Forget Your Priorities and Principles

Richard Phillips

With the economy tanking at the end of 2008 and the Republican Party being dragged down with it, the mandate for progressive economic change in government could not have been clearer.

With this in mind, even before President Obama entered office, the preparations began for an economic stimulus package of historic proportions to fight economic recession and invest in the economic future of our country.

Considering Obama’s high approval ratings (hovering around 70%) and his mandate for economic recovery, the passage of Obama’s stimulus package came as no surprise.

The contents of the bill itself, however, should come as a surprise.

Instead of the package every progressive economist and think tank has been calling for, the Obama administration watered down the bill by lowering its size and adding tax cuts. He did this in order to gain Republican votes, yet no House Republicans voted for the bill and it only garnered the support for a few Senate Republicans.

President Obama’s push to the middle was not only politically embarrassing, but the now weakened bill may have serious economic consequences.

The best example of how compromise weakened the bill is the exorbitant 70 billion dollars being spent for the Alternative Minimum Tax Relief provision. This stipulation was added to please the Senate Republican moderates. Not only was the 70 billion dollars given to mostly high-income individuals, but according to a Urban Institute-Brookings Institution report, it provides “virtually no economic stimulus.”

These efforts to reach out to Republicans are not only unsuccessful, but they waste billions of dollars that could go toward programs that actually stimulate the economy.

Even more devastating is the relatively small size of the stimulus package compared to the amount that would actually be necessary to fill in the production gap caused by the recession over the next several years

A report by the economic analysis team at Goldman Sachs (certainly not a leftist institution) argued that the stimulus package passed could “prove insufficient” and that current economic conditions would “justify a stimulus totaling $2 trillion.”

At only $787 billion, a decrease of $100 billion after negotiations, the stimulus package is less than half the size needed to effectively combat a deep recession.
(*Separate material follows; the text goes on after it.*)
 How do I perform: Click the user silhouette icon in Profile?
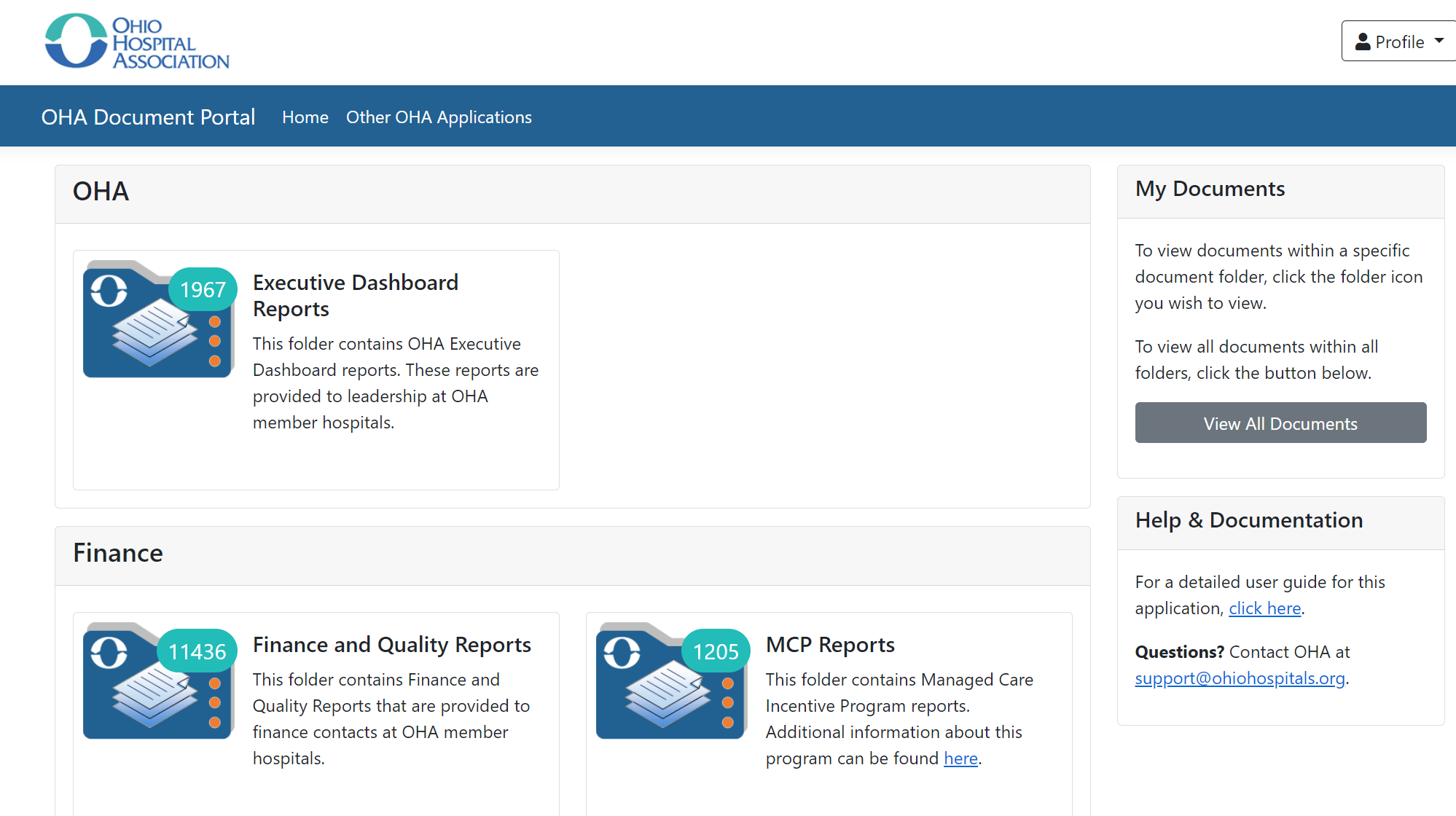click(1362, 42)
This means more job losses and lower economic growth over the long term.

Many moderate supporters of the Obama administration argue that it was pragmatic to include these changes in the face of a potential Senate Republican filibuster. This outlook ignores the severe consequences of enacting bad legislation. If Obama hadn’t compromised, moderate Republicans would have either crumbled under the pressure of the president’s popularity and his package, or faced serious electoral consequences in 2010.

President Obama’s mistaken approach on the stimulus was laid out succinctly by economist Paul Krugman, who wrote that the stimulus debate with the Republican Party “isn’t a brainstorming session — it’s a collision of fundamentally incompatible world views.”

In other words, Democrats either believe in Keynesian economics or not. If they stick to their principles, then it would require that they drop any pretense that they have to embrace economic policies that are diametrically opposed to their own.

If the Obama administration does not remain true to its own economic values, we can all forget about economic recovery and the Obama administration can forget about its progressive base.